Published on August 15th, 2013 | by Tom


Lumbar & Cervical Spinal Stenosis Symptoms, Treatment

Spinal stenosis refers to the abnormal narrowing of the spine canal, putting pressure on the spinal cord and nerves within the spinal canal. Spinal stenosis may occur in anywhere on the spine, mostly in the neck and the lower back.  It can cause pain, numbness, muscle weakness and even loss of motor control.

Symptoms of spinal stenosis

Symptoms may vary a little according to different region of the stenosis:

  1. Stenosis in the neck. When abnormal narrowing occurs to the upper spine, it can cause numbness, weakness or tingling in the leg, foot and arms. If the nerves to the bladder or bowel are pressed, more troubles will follow, for example, difficulty in urination.  I
  2. Stenosis in the lower back.  Stenosis in your lower spine will result in pain or cramping in your legs, especially while you are walking or standing after a long time. And the pain and discomfort will reduce once you sit down or try to bend forward.

Treatment of spinal stenosis

1. Perform regular exercises. Although exercises may not treat spinal stenosis with immediate effectiveness, it will benefit your spine and your overall health in the long-term. Regular exercises play a key role in strengthening the bones and helping the patients to remain active and energetic. In addition, the weight loss after long period of regular exercises will spare extra pressure placed on the spine, which will lower the risk of spinal stenosis.

Lumbar & Cervical Spinal Stenosis Symptoms, Treatment exercises

image @ spinalstenosis

2. Physical Therapy. This is usually an initial step in the treatment of spinal stenosis. In a physical therapy the patient will receive professional instructions on how to strengthen the muscles of the back, how to stretch these muscles and how to improve posture, to better support the spine. Symptoms of spinal stenosis are often improved after a physical therapy.

3. Medication. In order to ease the pain caused by spinal stenosis, the doctor may prescribe –Nonsteroidal anti-inflammatory drugs (NSAIDs), to help you reduce your pain and inflammation. Medicines in this category, such as ibuprofen and naproxen are available without prescription.

  • Muscle relaxants. To calm the muscle spasms associated with spinal stenosis, you may need medications like cyclobenzaprine (Amrix, Flexeril).
  • Antidepressants. Taking tricyclic antidepressants at night is effective in relieving chronic pain.

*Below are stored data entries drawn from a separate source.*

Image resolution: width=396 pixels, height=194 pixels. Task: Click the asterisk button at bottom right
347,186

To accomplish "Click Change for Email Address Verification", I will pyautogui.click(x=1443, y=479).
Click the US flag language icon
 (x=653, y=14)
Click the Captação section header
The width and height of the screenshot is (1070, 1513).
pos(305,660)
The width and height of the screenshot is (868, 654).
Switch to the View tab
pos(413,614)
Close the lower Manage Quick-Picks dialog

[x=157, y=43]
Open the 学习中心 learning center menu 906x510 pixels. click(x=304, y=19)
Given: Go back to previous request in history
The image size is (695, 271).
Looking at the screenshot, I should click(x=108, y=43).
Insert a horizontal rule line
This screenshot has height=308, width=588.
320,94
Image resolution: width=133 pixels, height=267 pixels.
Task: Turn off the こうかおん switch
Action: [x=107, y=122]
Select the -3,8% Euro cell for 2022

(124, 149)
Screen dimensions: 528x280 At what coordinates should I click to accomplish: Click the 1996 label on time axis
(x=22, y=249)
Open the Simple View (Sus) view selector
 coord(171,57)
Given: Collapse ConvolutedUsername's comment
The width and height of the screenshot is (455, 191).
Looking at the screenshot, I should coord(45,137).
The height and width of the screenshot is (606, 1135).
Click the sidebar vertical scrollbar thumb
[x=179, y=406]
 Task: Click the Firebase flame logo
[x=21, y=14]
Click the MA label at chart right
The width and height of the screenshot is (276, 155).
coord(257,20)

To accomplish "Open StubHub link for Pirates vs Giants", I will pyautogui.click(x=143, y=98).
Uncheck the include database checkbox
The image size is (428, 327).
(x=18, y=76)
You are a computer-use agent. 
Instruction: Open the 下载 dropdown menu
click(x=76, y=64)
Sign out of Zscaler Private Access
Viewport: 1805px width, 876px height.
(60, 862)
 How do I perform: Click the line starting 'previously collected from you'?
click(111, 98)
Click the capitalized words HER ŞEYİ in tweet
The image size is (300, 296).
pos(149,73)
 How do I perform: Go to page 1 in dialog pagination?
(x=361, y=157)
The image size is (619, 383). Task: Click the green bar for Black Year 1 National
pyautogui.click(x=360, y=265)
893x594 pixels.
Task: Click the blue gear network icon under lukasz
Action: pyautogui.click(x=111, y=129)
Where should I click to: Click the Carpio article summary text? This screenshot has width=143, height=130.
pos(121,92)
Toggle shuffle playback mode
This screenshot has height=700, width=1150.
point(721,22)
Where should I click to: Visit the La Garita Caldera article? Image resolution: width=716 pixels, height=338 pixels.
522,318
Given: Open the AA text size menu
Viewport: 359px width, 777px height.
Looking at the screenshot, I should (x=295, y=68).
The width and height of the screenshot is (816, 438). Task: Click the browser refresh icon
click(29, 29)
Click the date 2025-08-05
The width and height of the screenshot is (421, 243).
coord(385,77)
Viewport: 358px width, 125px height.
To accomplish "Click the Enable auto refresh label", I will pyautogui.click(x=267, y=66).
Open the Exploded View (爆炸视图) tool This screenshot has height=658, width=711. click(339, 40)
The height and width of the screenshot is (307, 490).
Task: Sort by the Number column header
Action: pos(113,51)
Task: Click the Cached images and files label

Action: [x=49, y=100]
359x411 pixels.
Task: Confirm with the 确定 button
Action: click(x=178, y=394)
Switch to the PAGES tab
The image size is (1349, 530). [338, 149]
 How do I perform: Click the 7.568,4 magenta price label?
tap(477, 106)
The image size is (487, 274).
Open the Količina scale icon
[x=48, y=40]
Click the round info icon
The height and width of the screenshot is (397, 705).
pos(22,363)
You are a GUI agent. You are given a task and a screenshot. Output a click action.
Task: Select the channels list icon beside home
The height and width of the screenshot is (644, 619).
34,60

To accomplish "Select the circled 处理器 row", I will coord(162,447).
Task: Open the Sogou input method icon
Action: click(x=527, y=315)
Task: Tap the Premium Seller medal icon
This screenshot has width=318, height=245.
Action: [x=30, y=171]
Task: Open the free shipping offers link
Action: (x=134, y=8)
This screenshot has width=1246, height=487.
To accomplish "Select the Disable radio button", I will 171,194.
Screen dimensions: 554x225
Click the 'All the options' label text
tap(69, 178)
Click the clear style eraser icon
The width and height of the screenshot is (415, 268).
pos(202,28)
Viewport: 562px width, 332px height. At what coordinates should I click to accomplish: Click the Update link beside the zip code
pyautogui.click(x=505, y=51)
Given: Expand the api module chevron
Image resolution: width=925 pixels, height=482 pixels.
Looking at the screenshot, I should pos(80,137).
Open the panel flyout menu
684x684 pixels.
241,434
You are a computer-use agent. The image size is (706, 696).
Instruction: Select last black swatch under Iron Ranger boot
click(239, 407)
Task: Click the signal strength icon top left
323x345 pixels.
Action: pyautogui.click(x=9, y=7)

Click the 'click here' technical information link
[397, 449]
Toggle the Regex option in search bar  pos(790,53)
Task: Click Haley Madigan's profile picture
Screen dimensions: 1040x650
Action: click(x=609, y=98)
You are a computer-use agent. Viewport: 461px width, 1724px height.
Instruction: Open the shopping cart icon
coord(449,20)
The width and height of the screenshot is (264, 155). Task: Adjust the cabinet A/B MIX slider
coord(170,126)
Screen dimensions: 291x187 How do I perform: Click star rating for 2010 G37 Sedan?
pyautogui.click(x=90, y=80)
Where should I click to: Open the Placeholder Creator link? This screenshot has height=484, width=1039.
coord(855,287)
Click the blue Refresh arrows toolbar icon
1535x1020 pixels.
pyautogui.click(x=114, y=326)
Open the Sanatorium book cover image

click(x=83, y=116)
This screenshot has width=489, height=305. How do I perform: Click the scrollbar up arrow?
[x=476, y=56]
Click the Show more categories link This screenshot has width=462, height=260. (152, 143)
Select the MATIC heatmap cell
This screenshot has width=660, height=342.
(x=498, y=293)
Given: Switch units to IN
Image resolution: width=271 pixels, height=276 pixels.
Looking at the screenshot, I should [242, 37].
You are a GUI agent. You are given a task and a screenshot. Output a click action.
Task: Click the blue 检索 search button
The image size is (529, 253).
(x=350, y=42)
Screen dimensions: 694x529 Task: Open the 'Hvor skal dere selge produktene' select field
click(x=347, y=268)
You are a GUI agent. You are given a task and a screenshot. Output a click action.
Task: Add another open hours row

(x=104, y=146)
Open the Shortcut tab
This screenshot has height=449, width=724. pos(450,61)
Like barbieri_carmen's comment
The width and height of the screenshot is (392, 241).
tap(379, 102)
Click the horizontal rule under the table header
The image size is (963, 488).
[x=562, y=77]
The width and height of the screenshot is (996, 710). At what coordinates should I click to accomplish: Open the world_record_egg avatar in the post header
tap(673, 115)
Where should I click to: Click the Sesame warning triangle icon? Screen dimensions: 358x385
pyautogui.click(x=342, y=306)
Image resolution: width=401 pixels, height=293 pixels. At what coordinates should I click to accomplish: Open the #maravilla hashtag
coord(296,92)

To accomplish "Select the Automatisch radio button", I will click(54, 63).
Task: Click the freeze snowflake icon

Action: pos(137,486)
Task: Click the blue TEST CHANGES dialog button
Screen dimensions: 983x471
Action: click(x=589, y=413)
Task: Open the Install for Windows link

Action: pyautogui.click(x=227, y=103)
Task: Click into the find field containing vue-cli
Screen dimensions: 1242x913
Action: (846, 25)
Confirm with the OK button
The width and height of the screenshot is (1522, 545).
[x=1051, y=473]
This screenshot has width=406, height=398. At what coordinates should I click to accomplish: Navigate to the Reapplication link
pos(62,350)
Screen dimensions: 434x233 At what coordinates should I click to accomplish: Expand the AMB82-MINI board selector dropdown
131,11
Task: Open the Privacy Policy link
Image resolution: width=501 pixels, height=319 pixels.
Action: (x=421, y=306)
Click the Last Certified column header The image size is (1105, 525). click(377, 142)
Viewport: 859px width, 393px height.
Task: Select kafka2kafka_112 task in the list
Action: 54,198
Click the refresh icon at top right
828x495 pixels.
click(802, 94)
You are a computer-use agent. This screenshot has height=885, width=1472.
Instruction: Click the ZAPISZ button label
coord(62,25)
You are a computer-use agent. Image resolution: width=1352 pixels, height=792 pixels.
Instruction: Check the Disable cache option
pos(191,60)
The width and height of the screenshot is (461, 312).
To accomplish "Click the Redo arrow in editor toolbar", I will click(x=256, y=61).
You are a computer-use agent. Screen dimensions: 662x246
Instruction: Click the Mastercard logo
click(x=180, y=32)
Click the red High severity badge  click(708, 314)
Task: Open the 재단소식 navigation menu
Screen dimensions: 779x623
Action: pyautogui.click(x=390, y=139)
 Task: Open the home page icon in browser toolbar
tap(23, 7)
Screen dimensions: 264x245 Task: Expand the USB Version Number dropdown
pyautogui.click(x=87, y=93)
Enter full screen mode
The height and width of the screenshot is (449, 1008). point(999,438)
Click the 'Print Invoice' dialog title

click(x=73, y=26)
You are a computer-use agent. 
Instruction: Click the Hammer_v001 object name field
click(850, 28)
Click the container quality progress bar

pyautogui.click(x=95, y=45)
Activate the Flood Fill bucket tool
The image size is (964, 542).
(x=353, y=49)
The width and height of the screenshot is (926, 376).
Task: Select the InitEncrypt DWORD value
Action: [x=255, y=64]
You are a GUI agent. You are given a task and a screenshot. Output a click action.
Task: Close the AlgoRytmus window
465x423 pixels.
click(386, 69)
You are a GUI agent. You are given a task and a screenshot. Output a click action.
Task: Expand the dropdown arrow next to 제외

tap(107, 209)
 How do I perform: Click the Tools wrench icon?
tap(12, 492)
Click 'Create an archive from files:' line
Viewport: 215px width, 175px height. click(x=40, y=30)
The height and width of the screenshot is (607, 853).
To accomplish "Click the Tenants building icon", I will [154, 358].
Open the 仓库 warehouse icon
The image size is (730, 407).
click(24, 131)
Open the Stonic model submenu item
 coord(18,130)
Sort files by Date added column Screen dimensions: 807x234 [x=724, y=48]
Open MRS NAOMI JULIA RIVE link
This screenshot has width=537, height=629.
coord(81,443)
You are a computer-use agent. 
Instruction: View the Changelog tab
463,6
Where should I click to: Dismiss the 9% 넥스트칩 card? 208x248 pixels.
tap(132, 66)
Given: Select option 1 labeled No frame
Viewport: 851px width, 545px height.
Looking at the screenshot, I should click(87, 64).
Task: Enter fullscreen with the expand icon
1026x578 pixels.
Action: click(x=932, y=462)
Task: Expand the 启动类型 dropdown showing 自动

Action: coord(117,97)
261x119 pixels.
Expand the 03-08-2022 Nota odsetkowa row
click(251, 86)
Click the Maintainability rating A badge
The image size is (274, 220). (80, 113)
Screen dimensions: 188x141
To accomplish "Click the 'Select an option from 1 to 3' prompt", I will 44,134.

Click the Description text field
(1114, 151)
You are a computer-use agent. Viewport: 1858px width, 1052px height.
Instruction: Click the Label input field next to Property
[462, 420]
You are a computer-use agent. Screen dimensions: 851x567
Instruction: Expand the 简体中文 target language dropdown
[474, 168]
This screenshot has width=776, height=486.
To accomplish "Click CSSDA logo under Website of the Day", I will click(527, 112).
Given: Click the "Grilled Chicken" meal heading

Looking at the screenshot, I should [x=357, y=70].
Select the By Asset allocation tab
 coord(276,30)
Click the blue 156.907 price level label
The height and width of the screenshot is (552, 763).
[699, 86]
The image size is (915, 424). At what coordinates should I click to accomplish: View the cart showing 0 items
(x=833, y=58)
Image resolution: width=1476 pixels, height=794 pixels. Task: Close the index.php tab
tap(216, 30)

4.  Epidural Steroid Injections. Compared to oral anti-inflammatory medications which will travel throughout your body before arriving the area of compression, injections of cortisone can be delivered to the location of spinal stenosis directly, thus takes less time to ease the pain and inflammation.

5. Spine Surgery. If all the treatments mentioned above fail to relieve the symptoms, then a spine surgery is needed. A spine surgery can decompress the nerves by removing excess bone, ligament or soft-tissue to give more room for the nerves.